• STATED TASK: Please quote the listing below verbatim, line for line, in its original order.

• EXTRACTED ENTRIES:
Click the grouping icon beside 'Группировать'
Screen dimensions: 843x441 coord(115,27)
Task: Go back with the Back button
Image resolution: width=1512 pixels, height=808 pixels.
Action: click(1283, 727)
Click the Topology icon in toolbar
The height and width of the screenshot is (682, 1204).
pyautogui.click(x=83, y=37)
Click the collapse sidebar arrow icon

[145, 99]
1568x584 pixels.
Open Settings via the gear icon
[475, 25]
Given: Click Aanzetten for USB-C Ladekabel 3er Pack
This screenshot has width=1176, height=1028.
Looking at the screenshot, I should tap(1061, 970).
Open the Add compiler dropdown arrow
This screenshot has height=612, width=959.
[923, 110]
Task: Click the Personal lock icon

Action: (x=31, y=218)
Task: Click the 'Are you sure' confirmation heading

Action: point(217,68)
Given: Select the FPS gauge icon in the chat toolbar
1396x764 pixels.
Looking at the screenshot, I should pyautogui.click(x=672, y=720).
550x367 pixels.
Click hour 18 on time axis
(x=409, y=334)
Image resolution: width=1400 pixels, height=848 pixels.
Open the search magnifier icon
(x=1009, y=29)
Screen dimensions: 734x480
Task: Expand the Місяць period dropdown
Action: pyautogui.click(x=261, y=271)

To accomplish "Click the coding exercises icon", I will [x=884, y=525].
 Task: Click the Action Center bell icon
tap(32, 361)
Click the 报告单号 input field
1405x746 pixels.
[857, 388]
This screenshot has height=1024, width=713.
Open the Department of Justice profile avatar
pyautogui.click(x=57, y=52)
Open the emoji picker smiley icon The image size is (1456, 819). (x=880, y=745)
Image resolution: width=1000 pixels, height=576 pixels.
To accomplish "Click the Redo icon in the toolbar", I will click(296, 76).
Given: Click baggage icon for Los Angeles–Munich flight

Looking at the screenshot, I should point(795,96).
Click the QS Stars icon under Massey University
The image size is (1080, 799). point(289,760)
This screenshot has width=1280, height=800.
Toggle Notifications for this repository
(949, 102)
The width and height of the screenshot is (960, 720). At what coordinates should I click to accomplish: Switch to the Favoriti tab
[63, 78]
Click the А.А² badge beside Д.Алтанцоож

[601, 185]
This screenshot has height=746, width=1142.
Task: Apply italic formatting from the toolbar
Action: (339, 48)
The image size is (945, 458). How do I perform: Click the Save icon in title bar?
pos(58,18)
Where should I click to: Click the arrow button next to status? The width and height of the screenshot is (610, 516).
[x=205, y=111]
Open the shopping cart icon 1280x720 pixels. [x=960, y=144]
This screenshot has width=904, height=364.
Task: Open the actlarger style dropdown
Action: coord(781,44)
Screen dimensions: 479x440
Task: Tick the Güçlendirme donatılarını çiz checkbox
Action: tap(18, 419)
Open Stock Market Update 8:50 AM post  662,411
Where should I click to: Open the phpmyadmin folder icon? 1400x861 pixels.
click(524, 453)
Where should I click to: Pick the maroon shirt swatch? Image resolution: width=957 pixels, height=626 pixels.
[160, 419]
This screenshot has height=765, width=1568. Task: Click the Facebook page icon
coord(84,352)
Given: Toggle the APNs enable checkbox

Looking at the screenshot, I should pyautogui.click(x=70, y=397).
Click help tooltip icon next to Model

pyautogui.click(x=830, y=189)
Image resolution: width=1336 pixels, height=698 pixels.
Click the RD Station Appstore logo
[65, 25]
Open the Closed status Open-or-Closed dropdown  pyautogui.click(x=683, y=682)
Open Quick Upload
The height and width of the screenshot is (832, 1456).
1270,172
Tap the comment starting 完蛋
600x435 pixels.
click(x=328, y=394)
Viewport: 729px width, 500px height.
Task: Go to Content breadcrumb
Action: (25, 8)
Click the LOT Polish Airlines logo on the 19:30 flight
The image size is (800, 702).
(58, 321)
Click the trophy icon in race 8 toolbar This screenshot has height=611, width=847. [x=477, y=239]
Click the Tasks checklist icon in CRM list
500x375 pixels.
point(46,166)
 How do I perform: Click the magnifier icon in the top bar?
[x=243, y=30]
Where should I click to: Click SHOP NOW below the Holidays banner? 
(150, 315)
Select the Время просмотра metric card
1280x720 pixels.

• FINAL ANSWER:
Click the grouping icon beside 'Группировать'
Screen dimensions: 843x441 coord(115,27)
Task: Go back with the Back button
Image resolution: width=1512 pixels, height=808 pixels.
Action: click(1283, 727)
Click the Topology icon in toolbar
The height and width of the screenshot is (682, 1204).
pyautogui.click(x=83, y=37)
Click the collapse sidebar arrow icon

[145, 99]
1568x584 pixels.
Open Settings via the gear icon
[475, 25]
Given: Click Aanzetten for USB-C Ladekabel 3er Pack
This screenshot has width=1176, height=1028.
Looking at the screenshot, I should tap(1061, 970).
Open the Add compiler dropdown arrow
This screenshot has height=612, width=959.
[923, 110]
Task: Click the Personal lock icon

Action: (x=31, y=218)
Task: Click the 'Are you sure' confirmation heading

Action: point(217,68)
Given: Select the FPS gauge icon in the chat toolbar
1396x764 pixels.
Looking at the screenshot, I should pyautogui.click(x=672, y=720).
550x367 pixels.
Click hour 18 on time axis
(x=409, y=334)
Image resolution: width=1400 pixels, height=848 pixels.
Open the search magnifier icon
(x=1009, y=29)
Screen dimensions: 734x480
Task: Expand the Місяць period dropdown
Action: pyautogui.click(x=261, y=271)

To accomplish "Click the coding exercises icon", I will [x=884, y=525].
 Task: Click the Action Center bell icon
tap(32, 361)
Click the 报告单号 input field
1405x746 pixels.
[857, 388]
This screenshot has height=1024, width=713.
Open the Department of Justice profile avatar
pyautogui.click(x=57, y=52)
Open the emoji picker smiley icon The image size is (1456, 819). (x=880, y=745)
Image resolution: width=1000 pixels, height=576 pixels.
To accomplish "Click the Redo icon in the toolbar", I will click(296, 76).
Given: Click baggage icon for Los Angeles–Munich flight

Looking at the screenshot, I should point(795,96).
Click the QS Stars icon under Massey University
The image size is (1080, 799). point(289,760)
This screenshot has width=1280, height=800.
Toggle Notifications for this repository
(949, 102)
The width and height of the screenshot is (960, 720). At what coordinates should I click to accomplish: Switch to the Favoriti tab
[63, 78]
Click the А.А² badge beside Д.Алтанцоож

[601, 185]
This screenshot has height=746, width=1142.
Task: Apply italic formatting from the toolbar
Action: (339, 48)
The image size is (945, 458). How do I perform: Click the Save icon in title bar?
pos(58,18)
Where should I click to: Click the arrow button next to status? The width and height of the screenshot is (610, 516).
[x=205, y=111]
Open the shopping cart icon 1280x720 pixels. [x=960, y=144]
This screenshot has width=904, height=364.
Task: Open the actlarger style dropdown
Action: coord(781,44)
Screen dimensions: 479x440
Task: Tick the Güçlendirme donatılarını çiz checkbox
Action: tap(18, 419)
Open Stock Market Update 8:50 AM post  662,411
Where should I click to: Open the phpmyadmin folder icon? 1400x861 pixels.
click(524, 453)
Where should I click to: Pick the maroon shirt swatch? Image resolution: width=957 pixels, height=626 pixels.
[160, 419]
This screenshot has height=765, width=1568. Task: Click the Facebook page icon
coord(84,352)
Given: Toggle the APNs enable checkbox

Looking at the screenshot, I should pyautogui.click(x=70, y=397).
Click help tooltip icon next to Model

pyautogui.click(x=830, y=189)
Image resolution: width=1336 pixels, height=698 pixels.
Click the RD Station Appstore logo
[65, 25]
Open the Closed status Open-or-Closed dropdown  pyautogui.click(x=683, y=682)
Open Quick Upload
The height and width of the screenshot is (832, 1456).
1270,172
Tap the comment starting 完蛋
600x435 pixels.
click(x=328, y=394)
Viewport: 729px width, 500px height.
Task: Go to Content breadcrumb
Action: (25, 8)
Click the LOT Polish Airlines logo on the 19:30 flight
The image size is (800, 702).
(58, 321)
Click the trophy icon in race 8 toolbar This screenshot has height=611, width=847. [x=477, y=239]
Click the Tasks checklist icon in CRM list
500x375 pixels.
point(46,166)
 How do I perform: Click the magnifier icon in the top bar?
[x=243, y=30]
Where should I click to: Click SHOP NOW below the Holidays banner? 
(150, 315)
Select the Время просмотра metric card
1280x720 pixels.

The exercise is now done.